A few things to remember when deploying cTCP:

• The client initiates a cTCP connection using a random, unused (unused at the time of selecting the port) TCP port number as the source port. Any application that later uses that port may not work.

• Session setup and teardown: cTCP session initiation follows a fixed number of retransmissions (that is not configurable) before declaring failure. Just like the server, the client does not react to a TCP RST received on the source port (for the same reasons of anyone being able to generate such a packet). It will close the session only when the VPN session on top of the cTCP session is closed, and will then send a TCP RST (that the server ignores).

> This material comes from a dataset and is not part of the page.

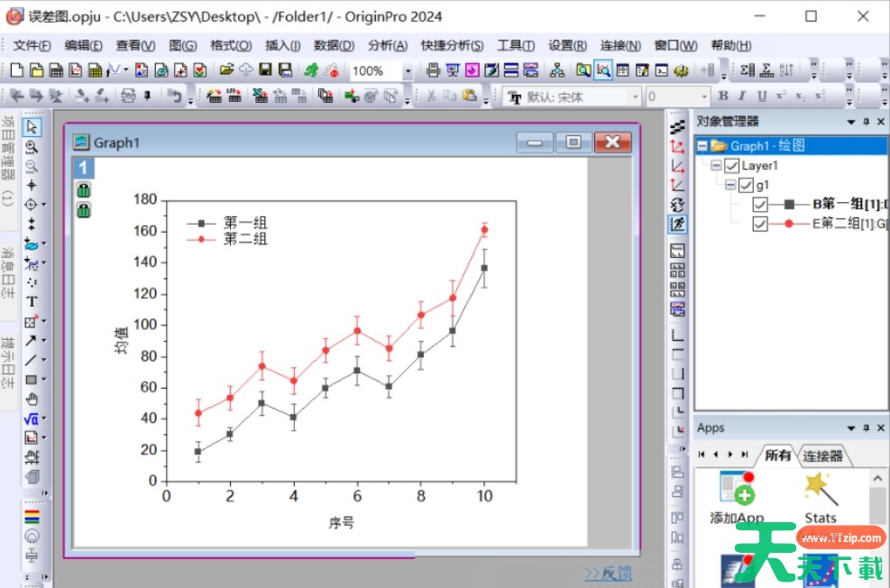Screen dimensions: 890x588
Task: Collapse the Graph1 tree node
Action: tap(702, 146)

• Keepalive: cTCP client needs to send periodic keepalives to keep NAT/firewall sessions alive. To this end, cTCP client sends a TCP ACK ack'ing the last sequence number received from the hub. The keepalive interval defaults to 5 seconds; however, it can be configured.

Configure cTCP on Cisco Easy VPN

Server

• Configure a typical EasyVPN server tunnel setup, using either crypto map or DVTI.

• Enable ctcp option on the server. Configure up to 10 ports on the server to listen to. (e.g., crypto ctcp port <port number1> ... <port number10>)

Remote

• Configure ezvpn profile on the remote router (e.g., crypto ipsec client ezvpn easy)

• Enable ctcp option under the ezvpn profile on the remote router (e.g., ctcp enable <port number>)

• Configure the interface on remote that is connected to host-1, as Easyvpn `inside interface'.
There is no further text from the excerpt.